Vol. 3 No. 2 (2023): Journal of Deep Learning in Genomic Data Analysis
Articles

Human-Centric Design of AI-driven Clinical Decision Support Systems: Designs AI-driven clinical decision support systems with a focus on user-centered design principles to enhance usability and adoption

Dr. Kimiko Tanaka
Professor of Computer Science, Waseda University, Japan
Cover

Published 20-12-2023

Keywords

  • Clinical Decision Support Systems,
  • Human-Centric Design,
  • Patient Outcomes

How to Cite

[1]
Dr.
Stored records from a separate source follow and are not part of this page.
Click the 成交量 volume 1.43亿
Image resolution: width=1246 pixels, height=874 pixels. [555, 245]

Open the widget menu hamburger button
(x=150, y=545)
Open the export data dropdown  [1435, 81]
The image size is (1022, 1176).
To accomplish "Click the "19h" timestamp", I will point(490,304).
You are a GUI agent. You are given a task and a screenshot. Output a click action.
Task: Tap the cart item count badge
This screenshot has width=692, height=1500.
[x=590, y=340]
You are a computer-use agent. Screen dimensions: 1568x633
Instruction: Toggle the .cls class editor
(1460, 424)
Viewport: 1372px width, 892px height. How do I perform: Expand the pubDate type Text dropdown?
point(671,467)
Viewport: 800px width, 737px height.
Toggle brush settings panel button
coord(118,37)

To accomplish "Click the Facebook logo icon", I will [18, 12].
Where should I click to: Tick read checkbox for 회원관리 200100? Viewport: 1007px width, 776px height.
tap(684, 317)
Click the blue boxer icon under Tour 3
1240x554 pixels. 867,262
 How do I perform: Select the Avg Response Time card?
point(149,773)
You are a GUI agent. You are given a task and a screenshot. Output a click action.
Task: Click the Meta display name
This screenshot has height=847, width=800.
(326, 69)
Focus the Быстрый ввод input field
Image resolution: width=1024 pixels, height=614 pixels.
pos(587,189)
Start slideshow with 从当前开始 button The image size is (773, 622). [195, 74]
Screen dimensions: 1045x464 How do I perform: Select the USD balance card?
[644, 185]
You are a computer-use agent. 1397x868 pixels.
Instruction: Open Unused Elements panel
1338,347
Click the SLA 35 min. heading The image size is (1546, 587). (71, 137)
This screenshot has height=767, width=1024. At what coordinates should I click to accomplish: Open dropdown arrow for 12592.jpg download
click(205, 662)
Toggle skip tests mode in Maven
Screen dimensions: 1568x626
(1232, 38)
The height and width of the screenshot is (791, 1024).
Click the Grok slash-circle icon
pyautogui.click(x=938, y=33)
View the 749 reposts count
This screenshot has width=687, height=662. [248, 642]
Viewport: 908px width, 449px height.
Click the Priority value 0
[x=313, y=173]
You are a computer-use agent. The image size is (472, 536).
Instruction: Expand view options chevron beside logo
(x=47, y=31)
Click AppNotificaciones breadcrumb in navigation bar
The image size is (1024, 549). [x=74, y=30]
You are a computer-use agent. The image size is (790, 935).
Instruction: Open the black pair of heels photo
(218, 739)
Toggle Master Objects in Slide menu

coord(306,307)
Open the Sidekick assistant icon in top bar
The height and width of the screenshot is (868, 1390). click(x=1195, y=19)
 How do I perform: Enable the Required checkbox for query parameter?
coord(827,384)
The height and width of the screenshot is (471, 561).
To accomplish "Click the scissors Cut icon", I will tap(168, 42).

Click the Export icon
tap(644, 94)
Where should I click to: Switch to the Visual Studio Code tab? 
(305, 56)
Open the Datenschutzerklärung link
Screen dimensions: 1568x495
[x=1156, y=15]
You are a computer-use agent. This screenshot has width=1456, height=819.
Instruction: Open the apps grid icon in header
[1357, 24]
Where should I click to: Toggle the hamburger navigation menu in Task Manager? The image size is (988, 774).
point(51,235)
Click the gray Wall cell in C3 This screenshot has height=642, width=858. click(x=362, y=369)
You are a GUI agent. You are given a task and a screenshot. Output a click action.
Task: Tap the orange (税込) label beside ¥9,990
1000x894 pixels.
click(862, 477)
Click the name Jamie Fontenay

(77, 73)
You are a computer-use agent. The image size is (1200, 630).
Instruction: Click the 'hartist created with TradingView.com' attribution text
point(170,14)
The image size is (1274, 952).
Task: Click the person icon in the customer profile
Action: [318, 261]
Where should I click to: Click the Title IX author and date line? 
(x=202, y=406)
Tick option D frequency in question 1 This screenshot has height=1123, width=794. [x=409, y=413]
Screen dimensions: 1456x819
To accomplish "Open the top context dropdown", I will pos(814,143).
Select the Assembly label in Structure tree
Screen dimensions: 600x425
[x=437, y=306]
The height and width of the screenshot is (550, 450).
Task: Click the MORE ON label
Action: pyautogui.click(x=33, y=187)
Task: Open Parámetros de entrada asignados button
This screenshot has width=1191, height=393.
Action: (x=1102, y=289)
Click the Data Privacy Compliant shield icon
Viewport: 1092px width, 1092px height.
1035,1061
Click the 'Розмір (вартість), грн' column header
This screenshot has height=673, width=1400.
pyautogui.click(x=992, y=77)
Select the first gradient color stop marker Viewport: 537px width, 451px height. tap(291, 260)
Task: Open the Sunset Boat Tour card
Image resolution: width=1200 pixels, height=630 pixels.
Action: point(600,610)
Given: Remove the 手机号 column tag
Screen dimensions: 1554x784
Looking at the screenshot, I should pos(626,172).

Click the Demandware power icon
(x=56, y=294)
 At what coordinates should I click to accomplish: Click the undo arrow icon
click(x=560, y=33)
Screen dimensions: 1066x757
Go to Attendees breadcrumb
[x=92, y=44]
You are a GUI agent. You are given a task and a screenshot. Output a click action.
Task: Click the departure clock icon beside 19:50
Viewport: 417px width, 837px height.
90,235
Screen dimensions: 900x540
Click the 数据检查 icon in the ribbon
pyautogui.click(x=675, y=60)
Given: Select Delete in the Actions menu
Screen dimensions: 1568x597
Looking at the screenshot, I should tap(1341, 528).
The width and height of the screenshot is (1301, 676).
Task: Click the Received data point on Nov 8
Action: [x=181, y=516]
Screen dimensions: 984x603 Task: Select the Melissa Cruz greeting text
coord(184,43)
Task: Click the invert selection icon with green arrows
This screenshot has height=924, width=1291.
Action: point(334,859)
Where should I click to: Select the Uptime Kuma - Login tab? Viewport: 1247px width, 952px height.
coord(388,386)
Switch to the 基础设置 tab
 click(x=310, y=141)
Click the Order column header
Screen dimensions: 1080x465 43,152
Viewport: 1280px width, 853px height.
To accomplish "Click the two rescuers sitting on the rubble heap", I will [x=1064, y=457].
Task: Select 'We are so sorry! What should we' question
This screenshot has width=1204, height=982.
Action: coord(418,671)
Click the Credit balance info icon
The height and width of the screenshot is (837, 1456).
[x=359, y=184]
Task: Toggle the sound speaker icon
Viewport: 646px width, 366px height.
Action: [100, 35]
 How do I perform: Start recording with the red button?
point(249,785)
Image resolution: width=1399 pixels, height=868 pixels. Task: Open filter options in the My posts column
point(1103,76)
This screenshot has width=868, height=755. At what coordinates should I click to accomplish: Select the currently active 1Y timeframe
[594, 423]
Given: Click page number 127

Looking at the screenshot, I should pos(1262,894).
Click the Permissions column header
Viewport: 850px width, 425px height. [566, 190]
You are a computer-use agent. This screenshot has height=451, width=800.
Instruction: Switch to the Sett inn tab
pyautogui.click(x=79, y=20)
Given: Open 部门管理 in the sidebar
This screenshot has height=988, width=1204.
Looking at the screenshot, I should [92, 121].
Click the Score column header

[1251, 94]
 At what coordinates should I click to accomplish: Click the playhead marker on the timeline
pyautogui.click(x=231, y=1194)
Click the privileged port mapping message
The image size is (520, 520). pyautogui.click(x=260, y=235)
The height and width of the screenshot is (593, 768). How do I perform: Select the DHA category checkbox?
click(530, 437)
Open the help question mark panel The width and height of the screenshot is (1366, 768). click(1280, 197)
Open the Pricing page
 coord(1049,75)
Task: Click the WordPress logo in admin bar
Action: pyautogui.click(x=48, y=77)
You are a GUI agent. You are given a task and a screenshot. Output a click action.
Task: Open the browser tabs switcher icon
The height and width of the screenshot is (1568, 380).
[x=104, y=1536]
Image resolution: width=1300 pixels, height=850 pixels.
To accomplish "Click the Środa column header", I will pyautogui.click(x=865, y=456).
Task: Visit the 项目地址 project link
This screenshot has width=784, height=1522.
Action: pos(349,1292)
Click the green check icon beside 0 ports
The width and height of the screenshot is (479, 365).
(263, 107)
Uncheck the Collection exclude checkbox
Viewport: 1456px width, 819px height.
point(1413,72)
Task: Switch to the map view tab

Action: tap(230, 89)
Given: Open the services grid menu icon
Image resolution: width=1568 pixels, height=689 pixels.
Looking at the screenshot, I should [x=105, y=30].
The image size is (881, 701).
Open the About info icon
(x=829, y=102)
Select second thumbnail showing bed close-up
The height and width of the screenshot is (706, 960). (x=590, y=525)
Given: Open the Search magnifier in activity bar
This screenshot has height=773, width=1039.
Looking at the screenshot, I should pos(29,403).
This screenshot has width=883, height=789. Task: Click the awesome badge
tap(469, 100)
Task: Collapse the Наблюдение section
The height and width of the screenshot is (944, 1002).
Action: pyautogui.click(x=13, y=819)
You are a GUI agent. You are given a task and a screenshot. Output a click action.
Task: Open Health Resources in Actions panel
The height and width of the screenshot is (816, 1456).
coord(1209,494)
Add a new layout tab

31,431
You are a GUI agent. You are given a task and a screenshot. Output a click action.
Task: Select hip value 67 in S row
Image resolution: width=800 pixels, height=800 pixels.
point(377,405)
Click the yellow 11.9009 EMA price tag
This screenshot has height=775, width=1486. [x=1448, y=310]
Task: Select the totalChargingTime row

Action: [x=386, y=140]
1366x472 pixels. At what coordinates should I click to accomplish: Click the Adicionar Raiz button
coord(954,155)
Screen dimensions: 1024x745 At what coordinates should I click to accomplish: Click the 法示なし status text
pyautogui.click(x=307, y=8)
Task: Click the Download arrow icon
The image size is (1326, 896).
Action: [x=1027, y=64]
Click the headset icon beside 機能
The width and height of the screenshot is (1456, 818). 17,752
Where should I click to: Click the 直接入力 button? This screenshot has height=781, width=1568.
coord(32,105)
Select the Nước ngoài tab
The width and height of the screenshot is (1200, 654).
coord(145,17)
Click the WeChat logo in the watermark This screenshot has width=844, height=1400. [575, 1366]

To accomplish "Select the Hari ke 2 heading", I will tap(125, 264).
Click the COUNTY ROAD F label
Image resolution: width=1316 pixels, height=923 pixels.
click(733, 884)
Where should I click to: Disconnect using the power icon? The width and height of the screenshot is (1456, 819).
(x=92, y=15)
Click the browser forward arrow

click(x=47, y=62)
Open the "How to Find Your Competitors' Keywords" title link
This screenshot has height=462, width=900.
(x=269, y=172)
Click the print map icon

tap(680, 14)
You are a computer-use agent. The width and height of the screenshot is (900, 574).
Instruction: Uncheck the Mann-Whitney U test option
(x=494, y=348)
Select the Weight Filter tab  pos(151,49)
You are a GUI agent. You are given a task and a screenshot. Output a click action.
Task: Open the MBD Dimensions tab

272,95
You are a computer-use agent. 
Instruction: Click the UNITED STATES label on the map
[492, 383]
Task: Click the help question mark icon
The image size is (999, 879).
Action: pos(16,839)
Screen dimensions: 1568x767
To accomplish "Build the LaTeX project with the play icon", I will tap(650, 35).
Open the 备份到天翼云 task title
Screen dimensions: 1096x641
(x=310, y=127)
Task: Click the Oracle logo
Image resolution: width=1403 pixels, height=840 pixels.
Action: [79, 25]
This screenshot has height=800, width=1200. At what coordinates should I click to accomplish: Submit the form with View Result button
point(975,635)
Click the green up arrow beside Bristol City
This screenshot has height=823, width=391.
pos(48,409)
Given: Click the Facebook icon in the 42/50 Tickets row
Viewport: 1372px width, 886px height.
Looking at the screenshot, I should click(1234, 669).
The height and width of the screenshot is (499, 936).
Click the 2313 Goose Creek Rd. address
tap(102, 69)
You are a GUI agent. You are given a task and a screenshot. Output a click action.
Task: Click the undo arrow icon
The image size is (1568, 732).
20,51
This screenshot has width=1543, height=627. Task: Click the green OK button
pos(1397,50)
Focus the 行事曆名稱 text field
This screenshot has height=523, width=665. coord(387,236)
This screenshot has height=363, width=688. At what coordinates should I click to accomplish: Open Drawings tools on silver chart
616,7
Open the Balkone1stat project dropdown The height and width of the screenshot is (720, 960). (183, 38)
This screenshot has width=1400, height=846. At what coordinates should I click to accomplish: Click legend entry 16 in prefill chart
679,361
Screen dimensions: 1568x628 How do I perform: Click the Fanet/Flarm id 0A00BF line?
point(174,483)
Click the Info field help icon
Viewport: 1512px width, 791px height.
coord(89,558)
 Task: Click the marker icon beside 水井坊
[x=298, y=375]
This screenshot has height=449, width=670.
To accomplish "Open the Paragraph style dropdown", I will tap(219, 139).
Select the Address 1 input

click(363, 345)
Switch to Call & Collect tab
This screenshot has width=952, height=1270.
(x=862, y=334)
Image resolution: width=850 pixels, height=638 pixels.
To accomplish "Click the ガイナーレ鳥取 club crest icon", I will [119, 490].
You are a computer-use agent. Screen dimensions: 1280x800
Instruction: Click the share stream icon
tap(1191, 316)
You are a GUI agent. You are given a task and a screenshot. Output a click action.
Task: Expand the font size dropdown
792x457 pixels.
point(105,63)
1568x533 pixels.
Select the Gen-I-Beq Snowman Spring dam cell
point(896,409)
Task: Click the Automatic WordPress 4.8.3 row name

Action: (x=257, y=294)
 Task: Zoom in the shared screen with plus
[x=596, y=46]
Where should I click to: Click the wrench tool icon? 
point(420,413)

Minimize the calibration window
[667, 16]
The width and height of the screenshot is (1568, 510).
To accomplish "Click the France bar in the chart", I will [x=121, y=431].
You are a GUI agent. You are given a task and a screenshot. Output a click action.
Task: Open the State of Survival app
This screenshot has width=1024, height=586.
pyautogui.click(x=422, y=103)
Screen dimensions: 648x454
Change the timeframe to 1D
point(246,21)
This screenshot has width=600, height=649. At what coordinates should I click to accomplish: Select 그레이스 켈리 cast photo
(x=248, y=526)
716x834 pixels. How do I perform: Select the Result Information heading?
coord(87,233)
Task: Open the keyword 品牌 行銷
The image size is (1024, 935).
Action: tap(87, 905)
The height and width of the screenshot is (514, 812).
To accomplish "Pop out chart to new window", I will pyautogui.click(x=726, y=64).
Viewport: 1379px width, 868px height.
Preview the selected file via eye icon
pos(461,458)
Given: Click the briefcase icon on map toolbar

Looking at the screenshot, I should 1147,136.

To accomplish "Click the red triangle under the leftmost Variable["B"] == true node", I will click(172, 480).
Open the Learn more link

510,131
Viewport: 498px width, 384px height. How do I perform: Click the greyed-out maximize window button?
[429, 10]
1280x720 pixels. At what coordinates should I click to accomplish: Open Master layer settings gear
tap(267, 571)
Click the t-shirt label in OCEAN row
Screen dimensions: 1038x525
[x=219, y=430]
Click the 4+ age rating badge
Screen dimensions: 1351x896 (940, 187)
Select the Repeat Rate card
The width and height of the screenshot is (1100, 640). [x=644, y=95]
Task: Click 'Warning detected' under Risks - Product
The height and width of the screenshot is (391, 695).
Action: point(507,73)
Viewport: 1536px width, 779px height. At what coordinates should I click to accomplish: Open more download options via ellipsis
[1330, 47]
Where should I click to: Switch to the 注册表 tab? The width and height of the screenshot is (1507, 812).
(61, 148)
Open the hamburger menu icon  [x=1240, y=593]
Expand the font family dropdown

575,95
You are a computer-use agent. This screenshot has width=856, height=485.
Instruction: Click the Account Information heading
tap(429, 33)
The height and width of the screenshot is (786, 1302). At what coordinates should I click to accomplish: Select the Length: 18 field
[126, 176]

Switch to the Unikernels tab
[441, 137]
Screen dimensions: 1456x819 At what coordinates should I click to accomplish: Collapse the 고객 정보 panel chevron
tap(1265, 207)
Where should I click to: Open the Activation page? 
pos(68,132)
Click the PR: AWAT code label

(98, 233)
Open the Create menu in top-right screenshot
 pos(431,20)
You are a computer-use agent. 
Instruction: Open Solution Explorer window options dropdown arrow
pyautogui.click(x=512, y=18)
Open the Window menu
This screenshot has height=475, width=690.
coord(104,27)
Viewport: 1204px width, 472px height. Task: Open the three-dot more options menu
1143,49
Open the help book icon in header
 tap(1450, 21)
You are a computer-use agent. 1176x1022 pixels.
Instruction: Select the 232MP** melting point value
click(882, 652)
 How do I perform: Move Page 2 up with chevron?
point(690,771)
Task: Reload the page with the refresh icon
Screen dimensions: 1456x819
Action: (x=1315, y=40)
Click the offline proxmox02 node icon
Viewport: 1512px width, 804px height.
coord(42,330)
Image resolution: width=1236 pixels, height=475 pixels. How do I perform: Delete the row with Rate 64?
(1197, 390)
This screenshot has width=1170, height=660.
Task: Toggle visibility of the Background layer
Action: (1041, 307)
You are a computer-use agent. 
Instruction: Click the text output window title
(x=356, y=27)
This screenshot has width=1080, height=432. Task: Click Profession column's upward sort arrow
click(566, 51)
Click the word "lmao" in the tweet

Kimiko Tanaka, “Human-Centric Design of AI-driven Clinical Decision Support Systems: Designs AI-driven clinical decision support systems with a focus on user-centered design principles to enhance usability and adoption”, Journal of Deep Learning in Genomic Data Analysis, vol. 3, no. 2, pp. 24–34, Dec. 2023, Accessed: Dec. 22, 2024. [Online]. Available: https://thelifescience.org/index.php/jdlgda/article/view/47

Abstract

This research paper explores the critical role of human-centric design in the development of AI-driven Clinical Decision Support Systems (CDSS). With the increasing complexity of healthcare systems and the growing volume of clinical data, AI has emerged as a valuable tool to assist healthcare professionals in making informed decisions. However, the effectiveness of AI-driven CDSS depends not only on the accuracy of the underlying algorithms but also on how well these systems are designed to fit into the workflow and decision-making processes of healthcare providers. This paper discusses the key principles of human-centric design and presents a framework for designing AI-driven CDSS that prioritize user needs and preferences. By incorporating human-centric design principles into the development process, AI-driven CDSS can enhance usability, increase acceptance among healthcare professionals, and ultimately improve patient outcomes.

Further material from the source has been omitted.